I’m taking a Facebook holiday. Not sure for how long yet but I’ve reached a point where I’m not enjoying it, and its starting to feel slightly addictive and intrusive. But more insidious is the fact that it makes me feel melancholy more often than it makes me feel happy, a sure sign that something is awry.
Over the weekend I ‘unfriended’ around 40 ‘friends’, the main reason being because they weren’t actually friends at all, they were vague acquaintances at best. Two of them I’ve met just twice. One of them I have only spoken to in a larger social group and never on a one to one basis, and, to my shame, one of them I have never met (they were a friend of a friend and I felt guilty). The other 30 or so were a mixture of business acquaintances (I have LinkedIn for them) or people who never, ever used Facebook. The latter group weren’t doing any harm just sitting there, at least they weren’t filling my newsfeed with dross, but I found the notion slightly creepy that people were maybe reading all about me, seeing my photos and updates, without actually giving anything back. What’s social about that? Doesn’t social imply two-way? It felt too much like stalking, so they were gone too.
Of the 160 or so I have left, I would estimate there are still 30 or so I would like to get rid of but feel too afraid to, as it could be socially awkward or embarrassing if I run into them in future. People I see but don’t really care for much. My fault for ‘friending’ them in the first place I hear you say, a moment of folly for sure, but we are where we are, so now what do I do? And this is one of things I dislike about Facebook most. Caught in my own trap, trapped in a web sown by my own vanity.
But worst of all, is the self-promotion, people clambering over each other to tell all about their latest exploits. And the reason I hate it is that I have found myself doing it too. Why else would I post from a foreign airport? Or upload a photo of my Texan breakfast? I like to think I post updates from far flung places so friends and close family know where I am, but my close family know that anyway, and if they don’t, they shouldn’t have to rely on a social network to find out. The rest of you almost certainly don’t care and I don’t blame you. I don’t care about 90% of the stuff in my newsfeed, yet I seem to log onto Facebook first thing in the morning, last thing at night and several times in between. I have even uploaded photos from my walk down the lane with the dog and I don’t really know why I do that, but it can’t be for good reasons and must have a lot do with vanity.

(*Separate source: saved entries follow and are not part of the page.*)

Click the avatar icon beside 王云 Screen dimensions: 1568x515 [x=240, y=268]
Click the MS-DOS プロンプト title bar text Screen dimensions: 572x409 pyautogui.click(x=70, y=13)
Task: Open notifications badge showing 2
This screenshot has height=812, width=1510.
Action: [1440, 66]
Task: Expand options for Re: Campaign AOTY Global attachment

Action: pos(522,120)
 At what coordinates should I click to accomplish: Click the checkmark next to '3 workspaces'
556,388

I also post jokes that I have read on Twitter or heard on TV. Why? To make people laugh certainly, but there’s a part of me that wants to be seen as being funny. Yes, I copy jokes, ergo I am funny. I also copy YouTube links whenever I hear a good song. I post a good song, ergo, I am musically gifted too. Aren’t I? Aren’t I? What do you mean I’m living my life vicariously through others? I can’t write songs or crack original jokes so I post other people’s songs and jokes. I’m awesome me.

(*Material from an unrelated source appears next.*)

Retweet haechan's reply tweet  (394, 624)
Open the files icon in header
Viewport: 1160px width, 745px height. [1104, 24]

If you have read my very first blog you will know I have an ever so slightly addictive personality, so it shouldn’t come as a surprise to you that I sometimes walk down the street experiencing things and immediately thinking “I must put that on Facebook”. As I type this I am watching England struggle on the fifth day of the first test against West Indies. They are 29-3, Trott is out, and my first thought is that I must post that on Facebook. Let’s think about that for a moment. Most of the world don’t like or are highly disinterested in cricket, and out of my 160 or so ‘friends’ probably 10-15 care anything at all about the noble game. Ten of those won’t be on Facebook, so I am ‘talking’ to about five people all of whom will most certainly be following the cricket themselves!
People who post live updates on BGT or X-Factor please take note.

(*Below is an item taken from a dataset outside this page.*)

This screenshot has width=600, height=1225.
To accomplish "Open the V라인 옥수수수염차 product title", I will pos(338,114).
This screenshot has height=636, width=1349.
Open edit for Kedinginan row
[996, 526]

Groucho Marx allegedly once said that he wouldn’t ever belong to a club that would accept him as a member. Billy Connolly once said that anyone who wants to be an MP should automatically be banned from ever becoming an MP. And for the same reasons, I’m thinking that if ever I feel I need to post something on Facebook, then I probably shouldn’t.
This isn’t a sulk or a dig at anyone. I applaud the majority of Facebook users, people like you, who can enjoy it and use it responsibly, in the same way as I applaud the casual drinker, people like you, who can have one glass of wine and then stop.
So knock yourselves out Facebookers, enjoy. And of course to many of you we will find a way to stay in touch using more conventional means. If you enjoy the blog you will subscribe to it, and if you don’t enjoy the blog then you won’t have to wade through any more of my status updates. And if a relationship withers because we are no longer connected on Facebook, then it probably wasn’t a relationship worth caring about anyway. Beautiful isn’t it?
And when I feel I can behave myself and use Facebook responsibly, then I will be back.
PS/ England are now 57-4, Pietersen out, do I have time for one more update?